Archive for September 26, 2023

Tuesday, September 26, 2023

macOS 14 Sonoma

Apple (developer, security, enterprise, full installer, IPSW, Hacker News):

macOS Sonoma is now available as a free software update, bringing a rich set of new features to the Mac that make work and play even more powerful. With macOS Sonoma, desktop widgets unlock a new way to personalize the Mac and get more done, while stunning new screen savers, big updates to video conferencing and Safari, along with optimized gaming make the Mac experience better than ever.

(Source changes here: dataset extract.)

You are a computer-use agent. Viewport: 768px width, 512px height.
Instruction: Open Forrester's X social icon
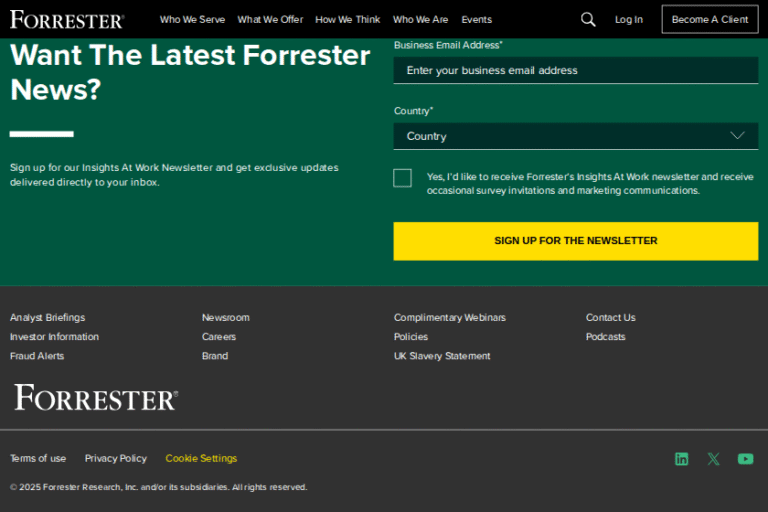click(713, 459)
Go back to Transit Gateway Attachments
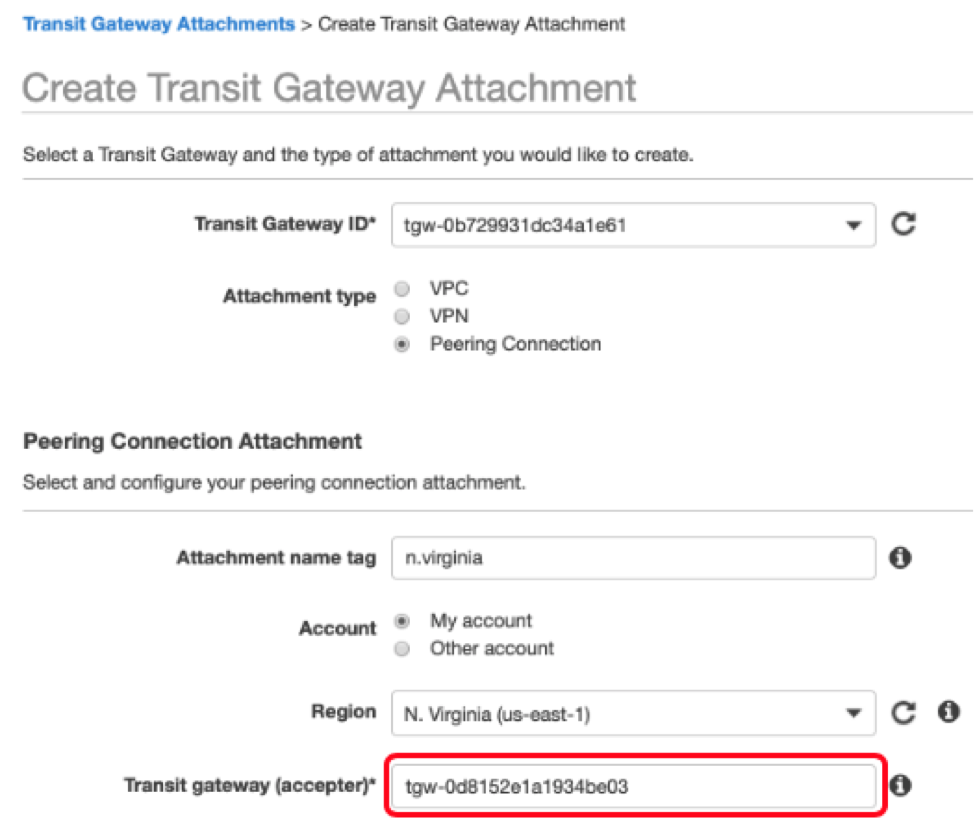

Again, the update failed to prepare multiple times for me.

See also:

Previously:

Update (2023-10-24): Howard Oakley:

This turns out to be nothing more than an illusion, though: on the Apple silicon Mac, press Command-Shift-. to show hidden files, and Boot Camp Assistant is still there, it’s just hiding. I’m not sure how Apple applies this conditional hiding, as Boot Camp Assistant doesn’t appear to use any of the normal methods of concealment, and only does so when viewed in the Finder on an Apple silicon Mac. Not only that, but for a utility that only works on Intel Macs, it’s quaint that Boot Camp Assistant is delivered as a Universal app, just in case you might feel like trying it out on your shiny new Studio Ultra.

Update (2023-10-30): Joe Rossignol:

On Macs running macOS Sonoma, there is currently a bug that prevents the Apple Configurator app from installing apps on iPhones and iPads, according to a new Apple support document.

This is apparently not fixed in macOS 14.1.

Tim Hardwick:

In this article, we’ve selected 50 new features and lesser-known changes that are worth checking out if you’re upgrading.

Update (2024-02-06): Ron Avitzur:

macOS 14.0 Sonoma, alas, has changed something which introduced a data-loss bug to the shipping Pacific Tech Graphing Calculator, so I now find myself trying to remember how to debug Swift and SwiftUI.

Tim Buchheim:

My best guess is that they might have made the Foundation regular expression routines call into the Swift ones. The Foundation regex routines probably considered the \r and \n to be separate characters but if they’re calling into the Swift routines then the the \r\n would be treated as a single character (in line with Unicode rules and the normal behavior of \r\n in Swift strings).

They seem to have made StringProtocol call into Swift Regex instead of Foundation/ICU, and the undocumented change also affected SpamSieve since Swift Regex has a bug (FB13249322) that can cause an infinite loop.